This article originally appeared in Strangehaven issue issue #14, June 2002.
Like everyone else, I was numbed by the horrific events of 11 of September 2001. I watched the unreal, endlessly looped footage on the TV from half a world away for two days straight. I listened to the reports, the false rumours, the first-hand accounts and discussions on talk radio as everyone tried to make sense of the situation. I discussed the events and speculated on the future with other comic professionals by e-mail for weeks.
It really did seem that the world had changed forever in those few moments. Of course, it has changed for the victims of the tragedy, for their family and friends. And it has also had an effect of the rest of us, if only on some subconscious level. But who would have thought, six months on, life could appear to be so normal again?
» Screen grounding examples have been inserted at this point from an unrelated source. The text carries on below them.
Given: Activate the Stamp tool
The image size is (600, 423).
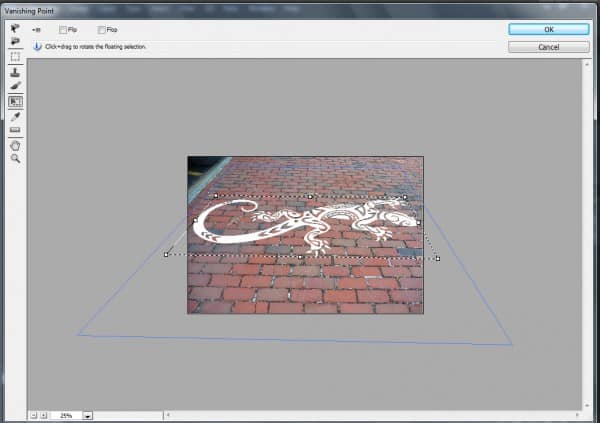Looking at the screenshot, I should [x=15, y=72].
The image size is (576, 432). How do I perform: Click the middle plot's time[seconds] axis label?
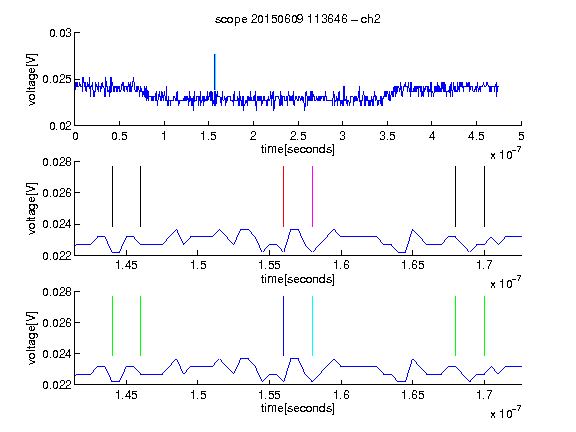coord(298,280)

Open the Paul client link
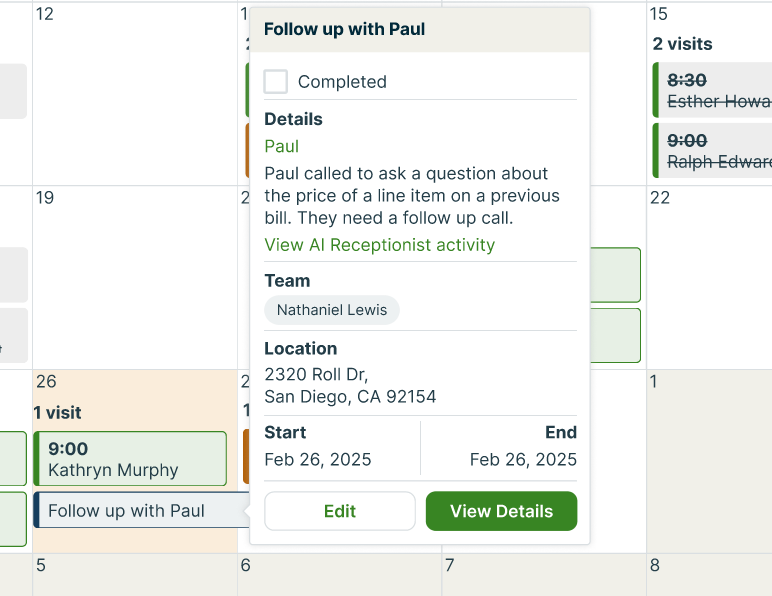point(281,146)
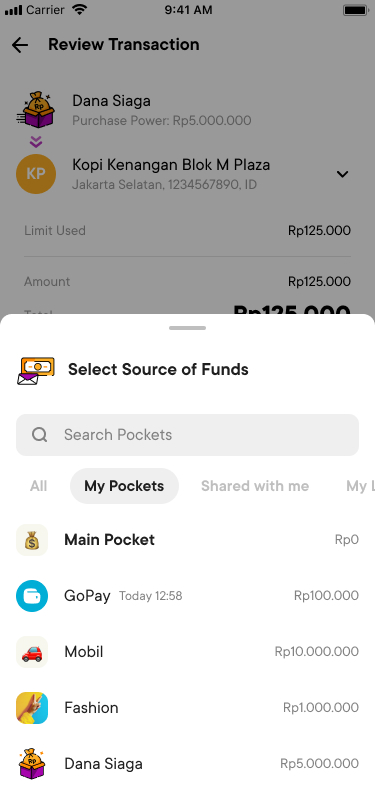This screenshot has height=812, width=375.
Task: Grab the bottom sheet drag handle
Action: point(188,328)
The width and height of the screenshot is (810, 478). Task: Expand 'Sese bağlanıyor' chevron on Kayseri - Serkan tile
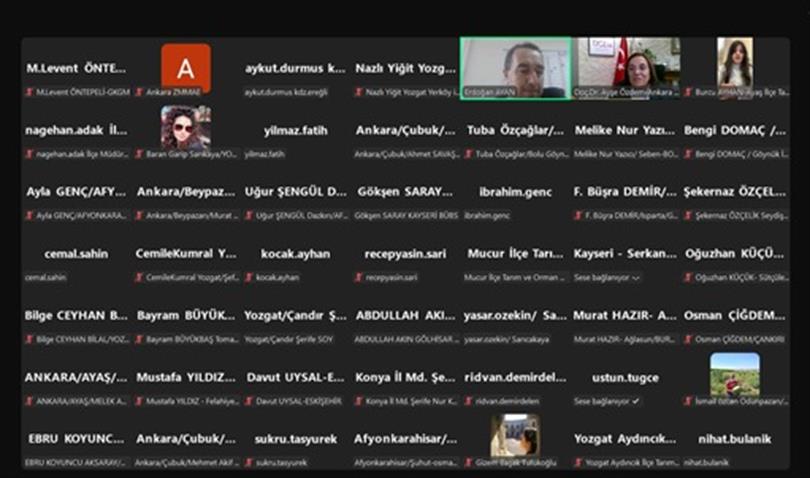click(636, 278)
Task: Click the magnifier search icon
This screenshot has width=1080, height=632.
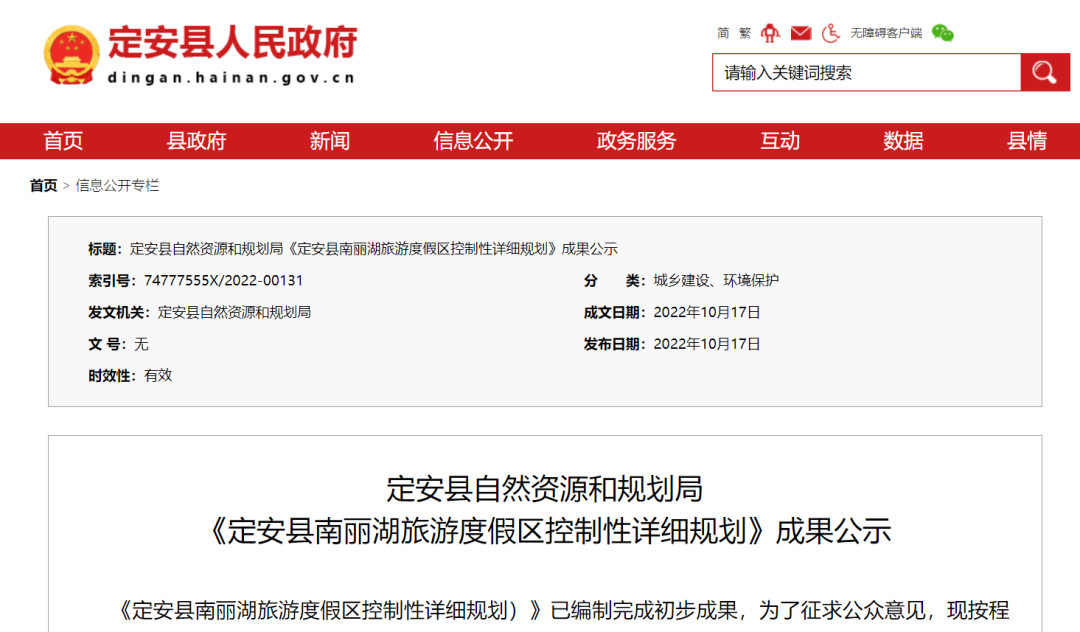Action: click(x=1045, y=72)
At the time, like many of my fellow cartoonists, I wondered if there would even be a future for comic strips after the attacks; after all, what we do seemed so trivial in comparison to what we all had witnessed.
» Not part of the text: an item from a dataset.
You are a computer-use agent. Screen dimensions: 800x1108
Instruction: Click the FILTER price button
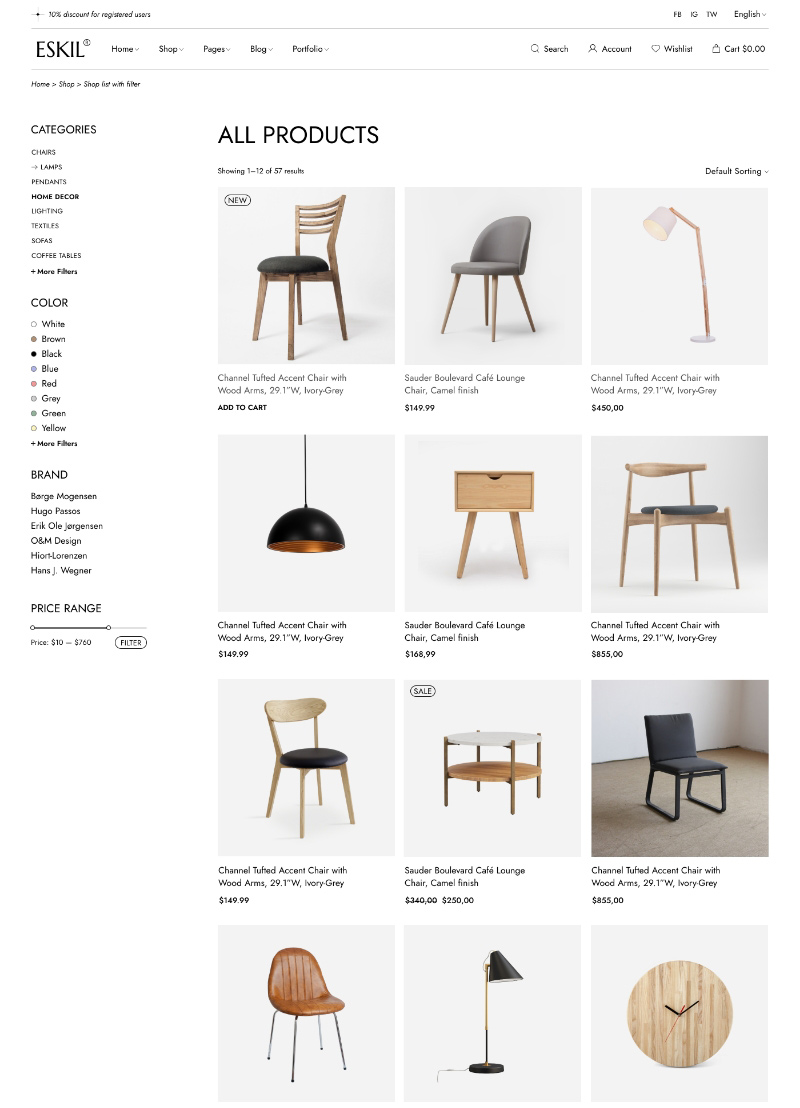coord(131,642)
But the comics community found a way of expressing its grief and helping those worst affected by quickly producing and publishing several different fund-raising books – Marvel Comics was very speedily into production with a comic book-sized publication containing original full-page illustrations entitled Heroes (and following up much later with a comic proper, Moment Of Silence).
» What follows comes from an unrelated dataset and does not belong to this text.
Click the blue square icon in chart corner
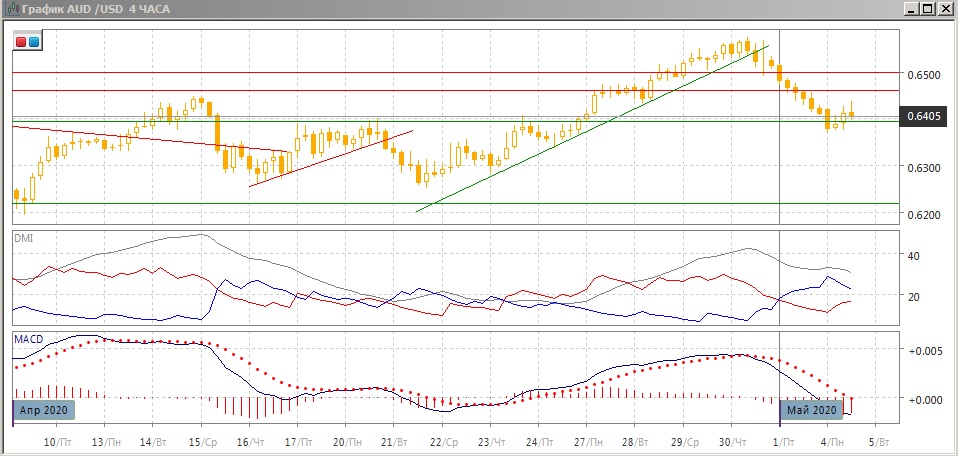Screen dimensions: 958x456 pos(33,42)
After Heroes came three similarly sized volumes, all called 9-11 (being the American numerical date of the attacks – month first – and also the US phone number for the emergency services), one from Alternative Comics and the others being a two-volume collaborative effort between DC Comics and a number of other smaller publishers. These books each contain many different interpretations of the events by well-known and not-so well-known creators, generally between one and three pages long. Many of the stories’ contents are predictably similar for obvious reasons, but there are lots of interesting subtle variations, the occasional unique viewpoint and a delightfully wide range of art styles and illustrative techniques.
9-11 Emergency Relief from Alternative Comics was the first to appear after Marvel’s Heroes book, including big names like Will Eisner, Peter Kuper and Jeff Smith alongside the young talents of James Kochalka, Scott Morse and Graham Annable, but it was Dean Haspiel’s story which touched me most, because I have been on his roof from where he watched the Twin Towers collapse.
9-11 Artists Respond was put together by publishers Dark Horse, Image, Chaos Comics and unspecified others. This is probably my favourite of the three, with contributions from Dave McKean, Dave Gibbons, Dave Cooper, Roger Langridge, Mike Mignola, Al Davidson and Dylan Horrocks. A six-page full colour strip by Alan Moore and Melinda Gebbie conclude the book in majestic style, but Bryan Talbot’s short piece sticks in my mind the most for his paraphrasing of a Woody Alan quote.
9-11 The World’s Finest Comic Book Writers & Artists Tell Stories to Remember is not only the longest title of the three (and probably longer than any other book in the history of publishing), it also contains work by the most well-known and current mainstream creators – Neil Gaiman, Stan Lee, Chris Bachalo, Sergio Aragones and a cover by Alex Ross to name a few. Despite the presence of superhero stories sitting a little uncomfortably among its pages and that this book is unnecessarily divided into six sections, it is still a worthy collection.
At the time, I personally did not think I had the creative energy to produce anything worthwhile to contribute to these books; I didn’t think that I had any kind of unique perspective that would enable me to add anything new to the ongoing discussion (and after reading them, I still don’t). So I decided against attempting to create a strip concerned with the attacks or their effects, and instead donated some artwork to one of the many online auctions that raised further funds for the various causes.
All three books are good value and even more so when you consider that the bulk of the proceeds go to aid the victims of the disaster. All I can do now is encourage you to seek out all these volumes, if you don’t own them already.